Fuggiamo da Tagliacozzo a gambe levate alle sei e mezza del mattino. L’obiettivo e’ arrivare a Semmai/Sergej/Sai Mai a ora di pranzo per poter fare alcuni servizi e poi riposare un po’ in albergo. In mezzo non ci sono frontiere, quindi dovremmo farcela.
Attraversata la solita strada indecente arriviamo in effetti per pranzo a Semey e proviamo a cercare un albergo. Il primo ha un prezzo spropositato per quello che appare essere. Al secondo siamo più fortunati. Ci accoglie (più o meno) una signora di poche parole e con il broncio che ci mostra la stanza. Capiamo poi il motivo del broncio. La abbiamo vista dietro alla portineria a ogni ora del giorno e della notte. Probabilmente soffre di insonnia o ha vinto il premio Stakanov 2017. Prendiamo la stanza e usciamo subito a fare i nostri servizi.
Prima tappa, tanto per cambiare, un meccanico. I mille chilometri di buche hanno fatto cedere il paramotore che urta facendo un brutto rumore e decidiamo di farlo avvitare. Inoltre, sempre per effetto delle buche, la macchina sembra perdere liquido, ci sembra acqua del condizionatore.
Le riparazioni prendono un’oretta nella quale assistiamo a una singolare scena. All’improvviso, dal nulla, spunta un signore russo che si toglie la maglietta, inizia a gridare ordini, fa sollevare la macchina, tocca le ruote e scompare come era comparso.
Sistemata la macchina, occorre darle una lavata. Ci sono almeno tre centimetri di polvere del Kirghizistan da rimuovere. La facciamo rimuovere da un simpatico benzinaio, dove siamo assaliti dalla solita folla che vuole fare foto.
A questo punto ci resta solo un ultimo servizio da fare: provare a comprare una pompa per gonfiare il materasso. Va fatto adesso perché in Mongolia toccherà dormire almeno quattro volte in macchina e non e’ detto che a Barnaul riusciremo ad avere un intero pomeriggio.

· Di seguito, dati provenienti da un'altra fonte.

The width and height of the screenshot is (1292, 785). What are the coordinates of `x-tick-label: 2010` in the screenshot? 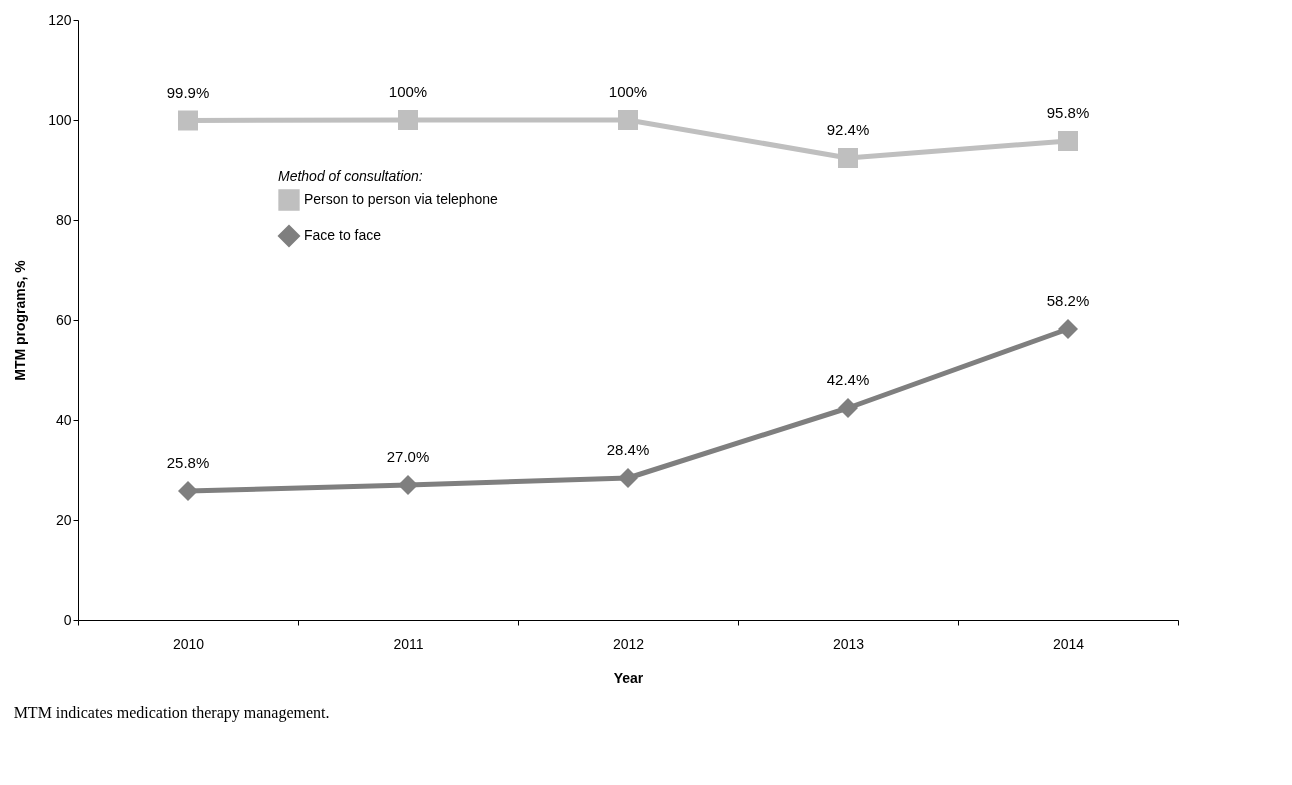 It's located at (188, 644).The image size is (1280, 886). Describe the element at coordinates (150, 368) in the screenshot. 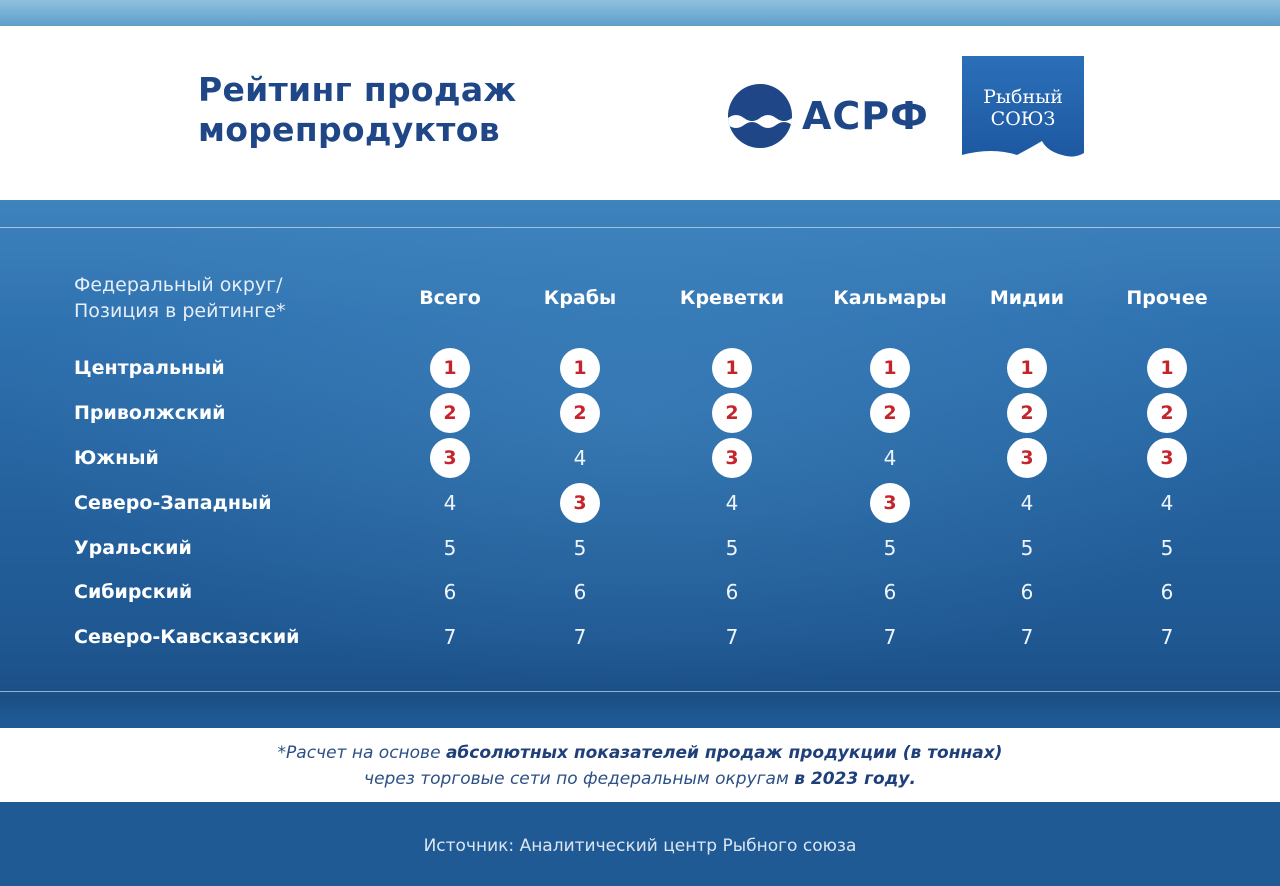

I see `row-label: Центральный` at that location.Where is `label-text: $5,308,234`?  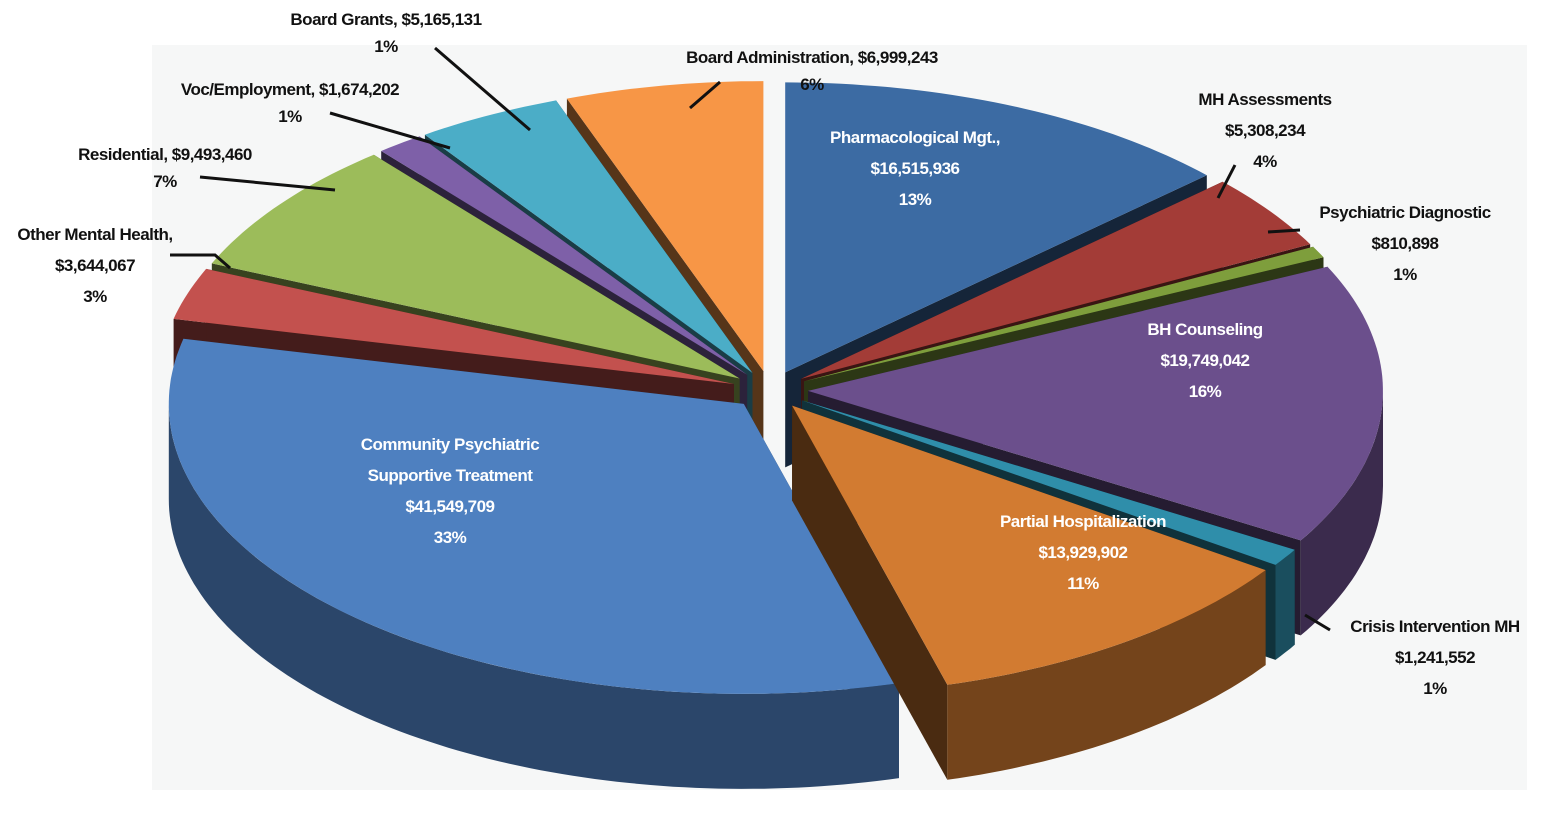
label-text: $5,308,234 is located at coordinates (1265, 130).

Avevamo visto un negozio di sport vicino all’albergo ad Almaty, ma lo avevamo trovato chiuso. Siamo più fortunati a Semey, parcheggiamo la macchina proprio di fronte a un grande negozio di sport. Adesso tocca, pero’ una sfida impegnativa: non sapendo come di dice “pompa” in russo, devo affidarmi a google translator per dire alla commessa: “buongiorno, avrei bisogno di una pompa”. Prendo coraggio e dico quello che mi ha detto google. Tremo al pensiero di come possa aver tradotto “pompa”. Il secondo prima della sua risposta e’ eterno.
Lo ha tradotto bene. Ma non ne hanno. Mi consiglia di andare “per strada”. All’inizio non capiamo. Poi ci accorgiamo che c’e’ un enorme mercatino, dove si può trovare di tutto.
Sicuro della traduzione, convinto chiedo al nerboruto esercente: “avrei bisogno di una pompa”. Qui vi aspettate che mi dia uno schiaffo. No, lo ho detto, la traduzione e’ corretta, mi da la pompa per il materasso.
Possiamo quindi dirigerci a una delle poche attrazioni turistiche della città. Un parco dove sono rimaste una decina di statue di Lenin e altri eroi del comunismo. Adesso e’ utilizzato dalle coppiette per infrascarsi. Sotto lo sguardo di Ilya Ulyanov, una volta rivolto all’avvenire, oggi al pomiciare.